Last week Hawaii News Now asked Ige whether he was the one who decided Superintendent Kathryn Matayoshi would be out at the end of her contract and whether, as she said, he told Matayoshi this. This is significant because the school board, not the governor, hires or fires the superintendent.
Ige’s on-camera answer, transcribed here word for word, was stunningly awkward as he desperately tried to assemble a stream of words that would not qualify as a fib.
“You know, I, um, I basically, uh, the the the question was about um whether I thought that, um, that the board should, uh, seek, uh, open process and seek a new superintendent and I, I, I said that I would, uh, support the board’s decision.”
Um, wow.
Why is it so hard for the governor to be straight up and admit he’s taking charge of the schools? Hold a press conference and explain why he thinks Matayoshi has to go and why he told the board they had to act. Did she do something wrong, or is there something personal the Iges have against Matayoshi? Dawn Ige is a former vice principal and clearly has ideas about how schools should be run. Maybe it’s simply the fact Matayoshi isn’t part of the governor’s Pearl City High School clique. When Ige called an educational summit earlier this year and didn’t invite Matayoshi, that was beyond an oversight. That was an overt — albeit passive-aggressive — insult, the kind of exclusionary tactic you employ when you’re 16.
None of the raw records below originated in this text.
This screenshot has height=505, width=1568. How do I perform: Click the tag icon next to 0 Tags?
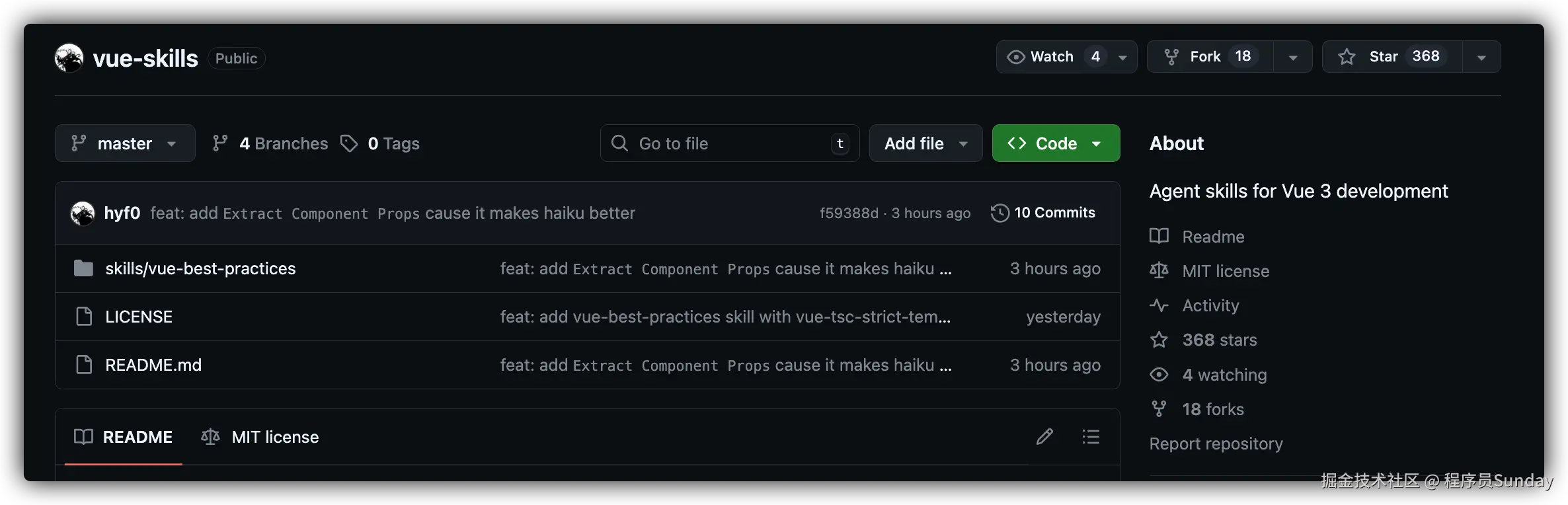point(349,143)
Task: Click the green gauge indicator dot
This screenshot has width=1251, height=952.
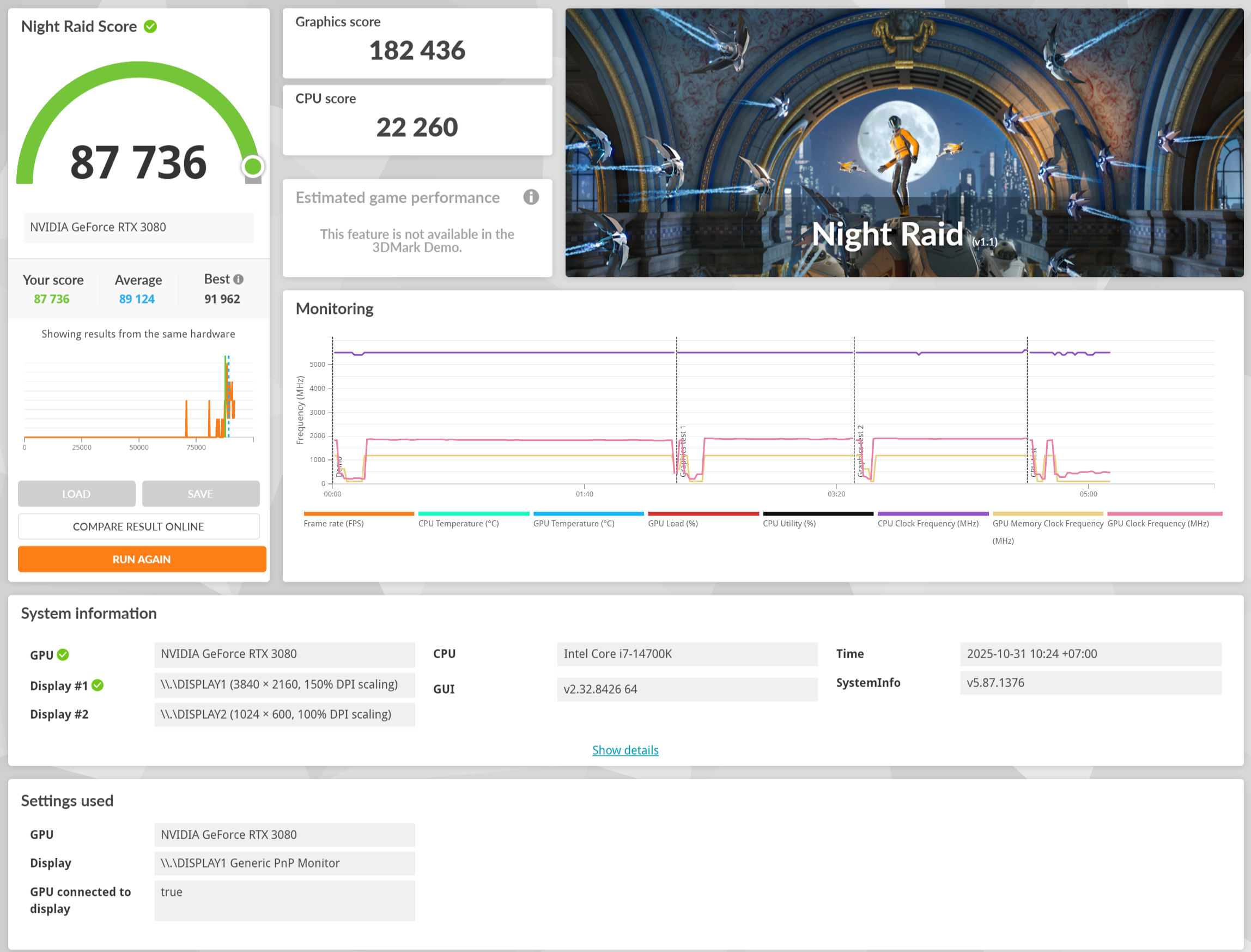Action: tap(253, 167)
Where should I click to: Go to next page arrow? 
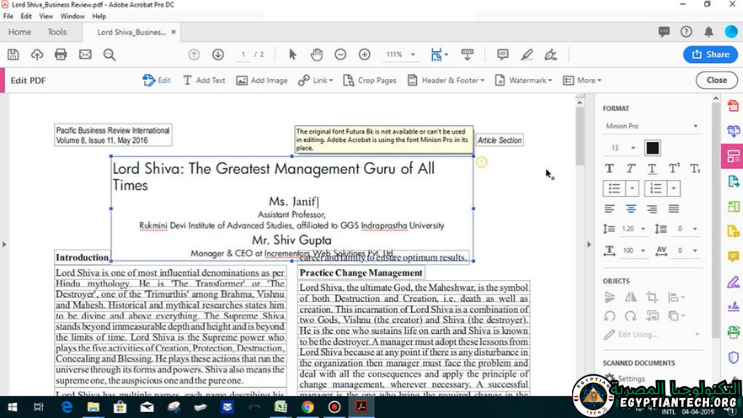tap(218, 55)
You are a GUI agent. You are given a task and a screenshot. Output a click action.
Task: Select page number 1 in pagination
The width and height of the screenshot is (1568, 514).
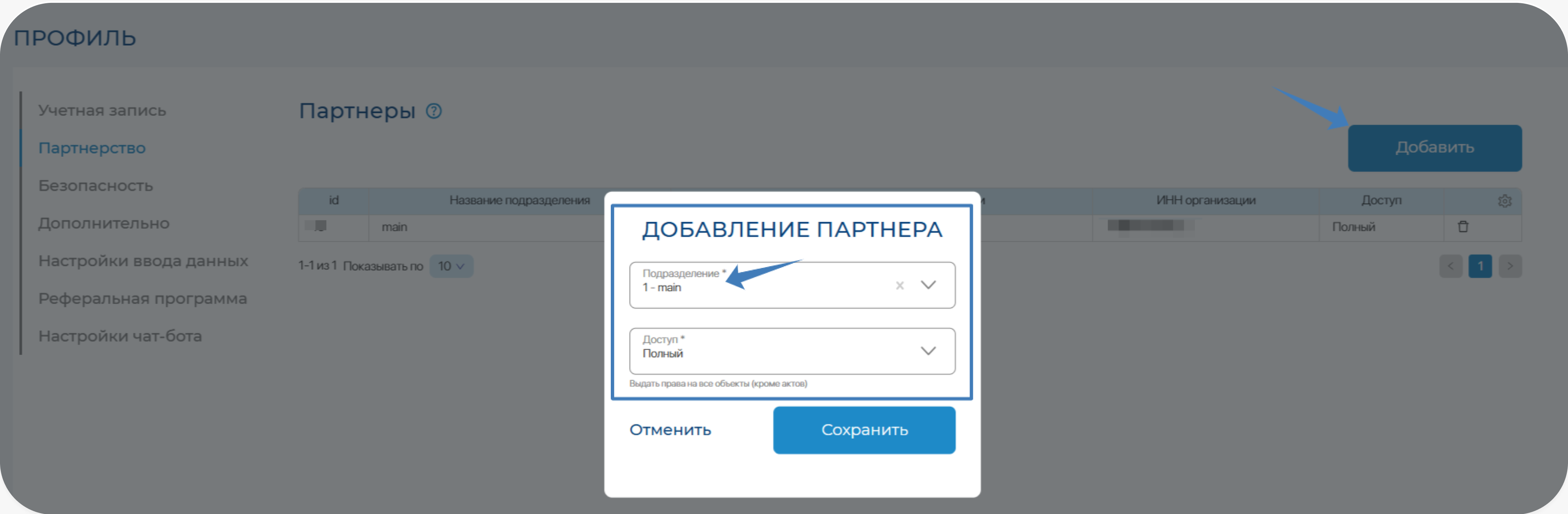pos(1480,266)
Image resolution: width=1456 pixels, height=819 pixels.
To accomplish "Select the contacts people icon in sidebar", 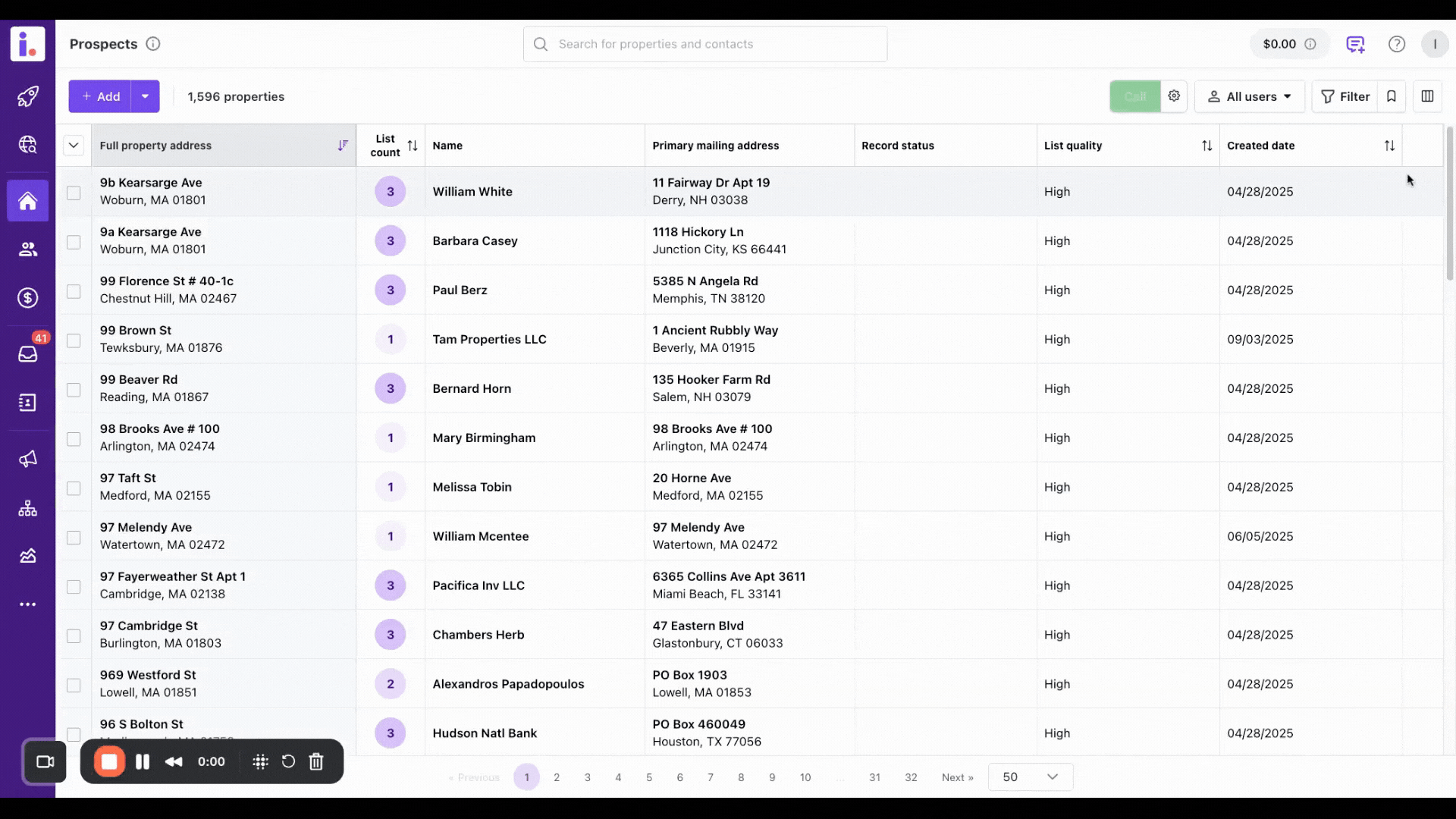I will pos(27,249).
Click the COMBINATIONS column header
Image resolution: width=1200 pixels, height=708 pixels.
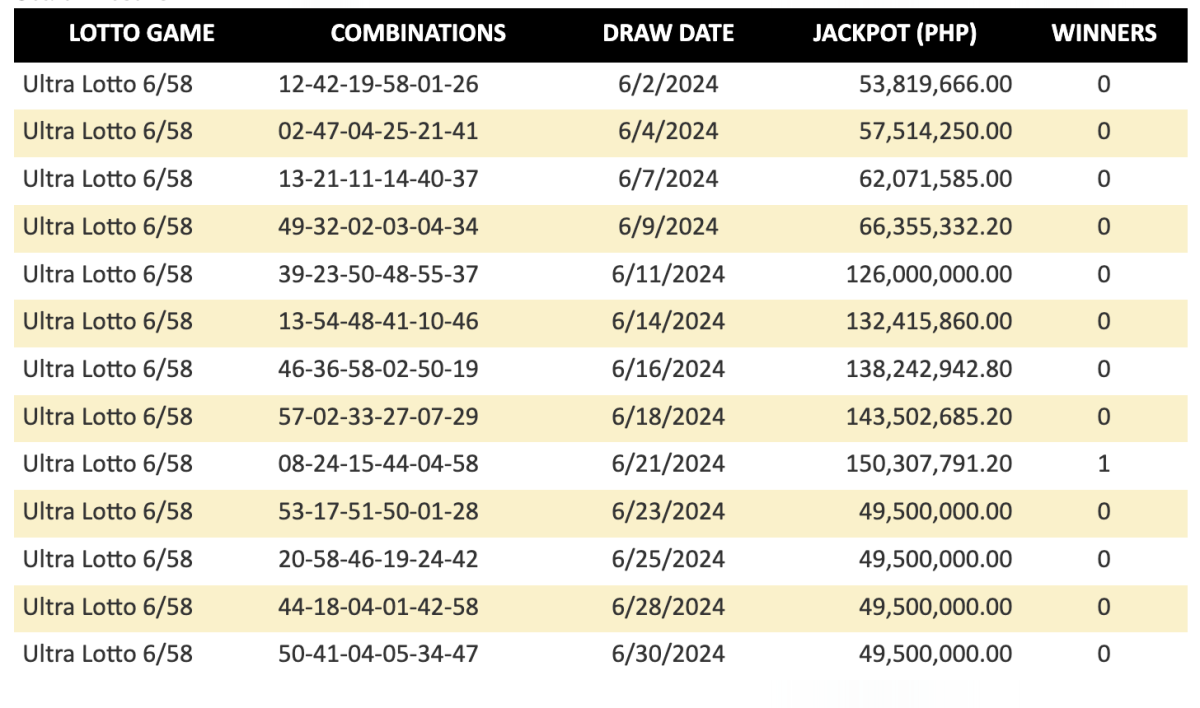[x=418, y=33]
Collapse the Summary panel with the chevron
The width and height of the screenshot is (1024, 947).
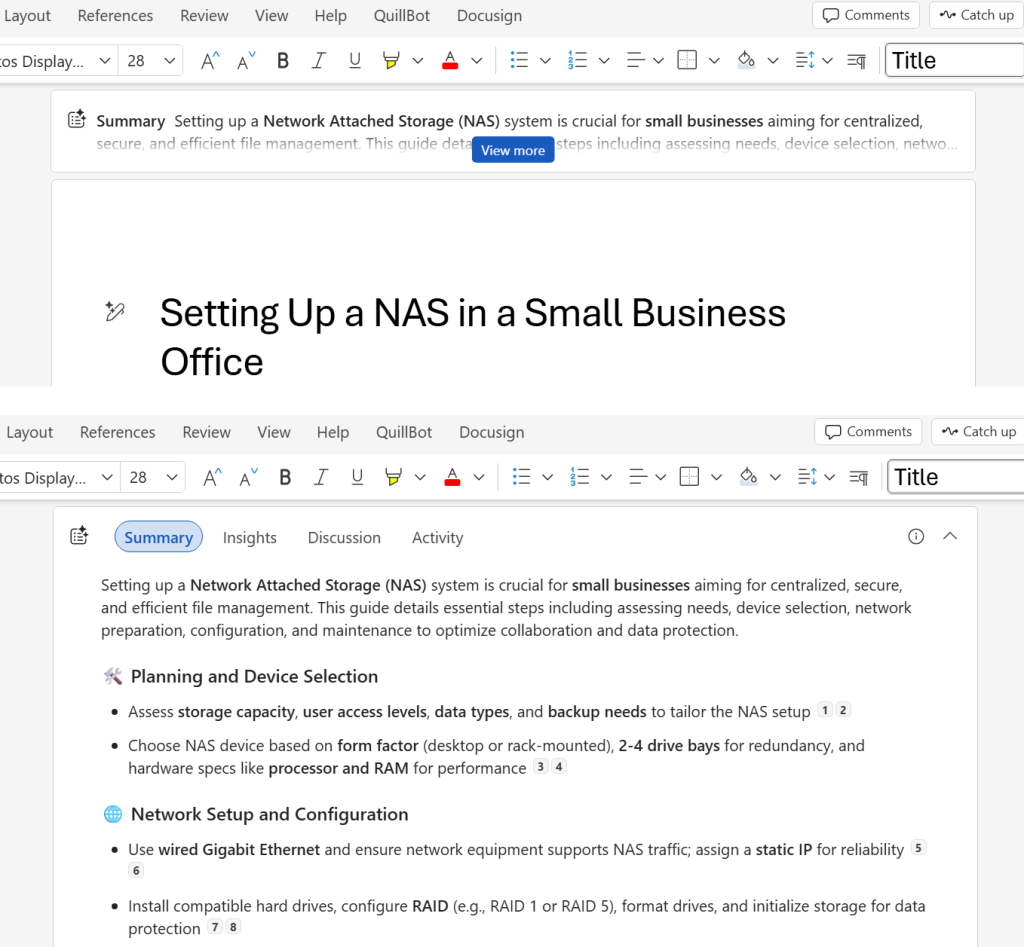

And speaking of the governor’s Pearl City High School buddies — all of a sudden, BOE Chairman Lance Mizumoto, who was recruited by Dawn Ige for the school board, leaves his high-paying job at Central Pacific Bank and nobody says why? That leads to rampant speculation and the potential for more awkward denials down the road.
Or maybe all of Ige’s fumbling with the schools is meant to divert attention from the failed promise to get 1,000 classrooms air-conditioned by the end of 2016. That wasn’t Matayoshi’s failed promise. That falls squarely on the governor.